Evolution Mining has sold its final hedged ounce of gold, capping out the fiscal year 2025-26 with record cash flow, more cash than debt, and all future ounces selling at market prices.
The gold and copper miner delivered the final 18,000 ounces of a 120,000-ounce hedge at $3,284 per ounce in the June quarter. The hedge was established in FY24 as part of the plant expansion at Mungari, near Kalgoorlie, Western Australia.
“We are now fully unhedged and have a net cash position. “All high-return organic growth projects are still on schedule and within budget,” Evolution Mining’s managing director and CEO, Lawrie Conway, stated.
Evolution’s gold sold for $5,928 an ounce in the June quarter and $6,023 an ounce for the year, while copper sold for a record $19,314 per tonne.
“FY26 continued to build on the improved consistent performance of the past couple of years, meeting group production and cost guidance,” he stated.
The company produced 715,000 ounces of gold and 66,000 tonnes of copper during the year, with an all-in sustaining cost (AISC) of $1,717 per ounce. The June quarter contributed 180,000 ounces and 19,000 tonnes at an AISC of $1,706 per ounce, 23% higher than the March quarter.
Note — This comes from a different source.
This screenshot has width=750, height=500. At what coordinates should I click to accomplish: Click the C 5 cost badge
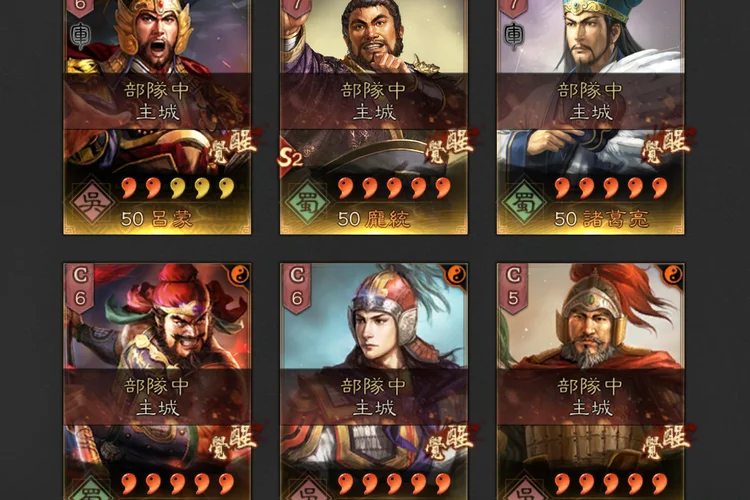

Group cash flow reached a record $1.389 billion, a margin of $1,958 per ounce, and shareholders received a record $406 million interim dividend for the quarter, the 26th in a row. The year ended with $1.347 billion in the bank, a total liquidity of $1.872 billion, and no debt due until fiscal 29.
The FY27 guidance will be released on August 19, along with the full-year results.
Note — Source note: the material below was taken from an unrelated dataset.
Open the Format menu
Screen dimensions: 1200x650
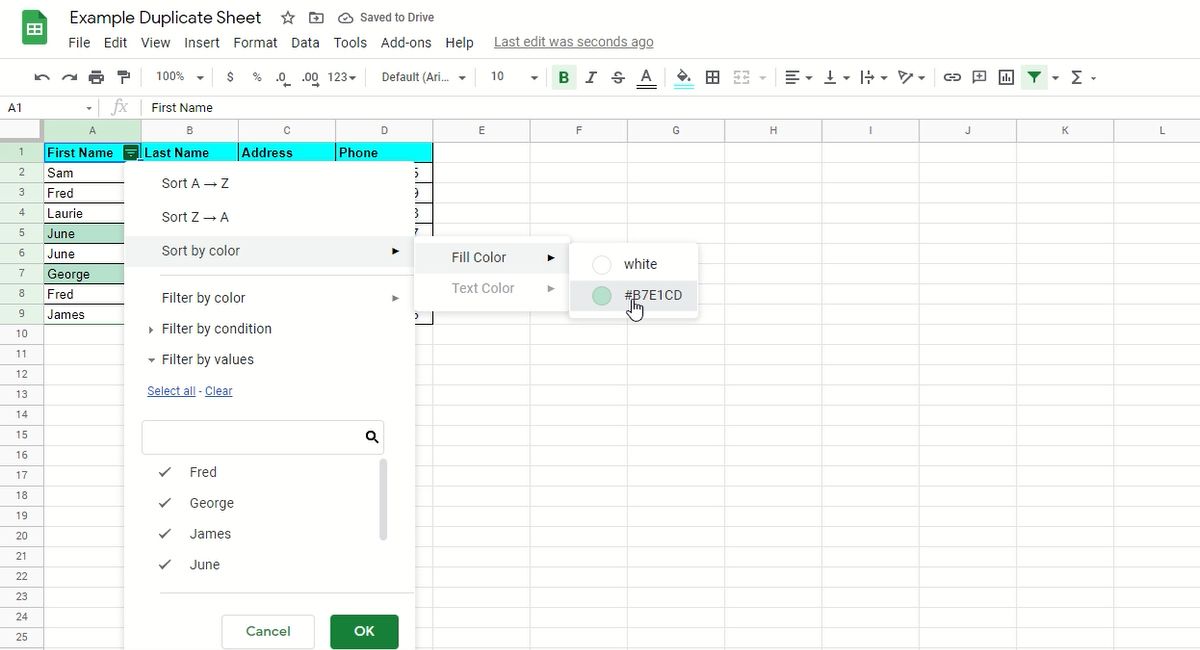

Every mine produced money after capital expenditures. Cowal, near West Wyalong in central New South Wales, had the highest annual earnings of $852 million, while Ernest Henry in Queensland had its strongest copper quarter of the year and a record $251 million in operating cash flow.
Growth spending is increasing alongside returns. The new E46 open pit, the first of four satellite pits being created next to the existing Cowal operation as part of the $430 million Open Pit Continuation project, produced its maiden ore during the quarter. Mine construction at Northparkes, near Parkes in New South Wales, and the Bert project at Ernest Henry will begin in fiscal year 27.